▶ [Extracto proporcionado]
══════
Se
trata de un breve tratado apologético dirigido a un tal Diogneto que, al
parecer, había preguntado acerca de algunas cosas que le llamaban la atención
sobre las creencias y modo de vida de los cristianos: "Cuál es ese Dios en
el que tanto confían; cuál es esa religión que les lleva a todos ellos a
desdeñar al mundo y a despreciar la muerte, sin que admitan, por una parte, los
dioses de los griegos, ni guarden, por otra, las supersticiones de los judíos;
cuál es ese amor que se tienen unos a otros, y por qué esta nueva raza o modo
de vida apareció ahora y no antes» (Cap. 1).
══════
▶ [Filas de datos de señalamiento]

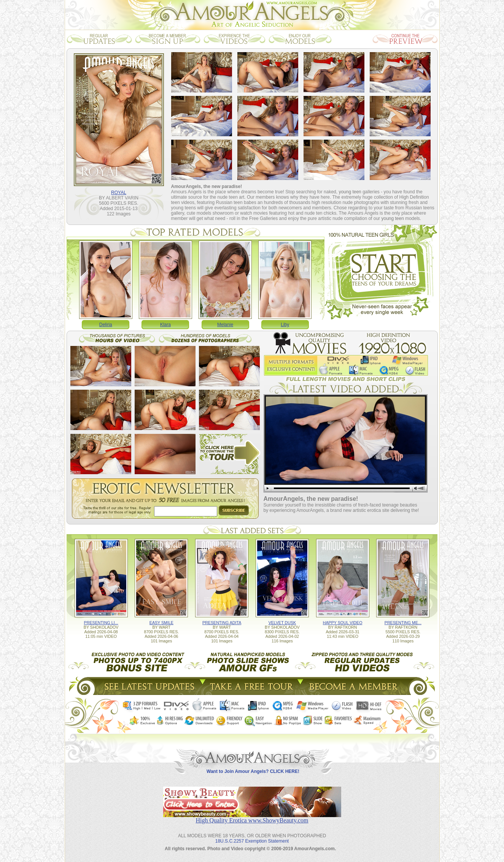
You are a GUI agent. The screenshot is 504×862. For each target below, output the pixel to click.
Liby (285, 325)
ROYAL (119, 193)
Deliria (106, 325)
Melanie (225, 325)
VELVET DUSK (282, 623)
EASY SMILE (161, 623)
══════
▶ [Tareas pendientes]
a – Responde con brevedad a estas preguntas sobre el extracto proporcionado:
(i) ¿A quién va dirigido el tratado?
(ii) Según la pregunta citada, ¿qué dioses no admiten los cristianos?
(iii) ¿De qué capítulo procede la cita?
b – ¿Cómo resumirías el extracto proporcionado en dos oraciones?
Las entradas no guardan relación alguna con el extracto.

▶ [Soluciones en orden]
a –
(i) A un tal Diogneto.
(ii) Los dioses de los griegos.
(iii) Del capítulo 1.

b – El extracto presenta un breve tratado apologético dirigido a un tal Diogneto, quien, al parecer, había preguntado por las creencias y el modo de vida de los cristianos. Quería saber cuál es el Dios en que confían, por qué desdeñan el mundo y desprecian la muerte sin admitir los dioses griegos ni las supersticiones judías, qué amor se tienen y por qué su modo de vida apareció entonces y no antes.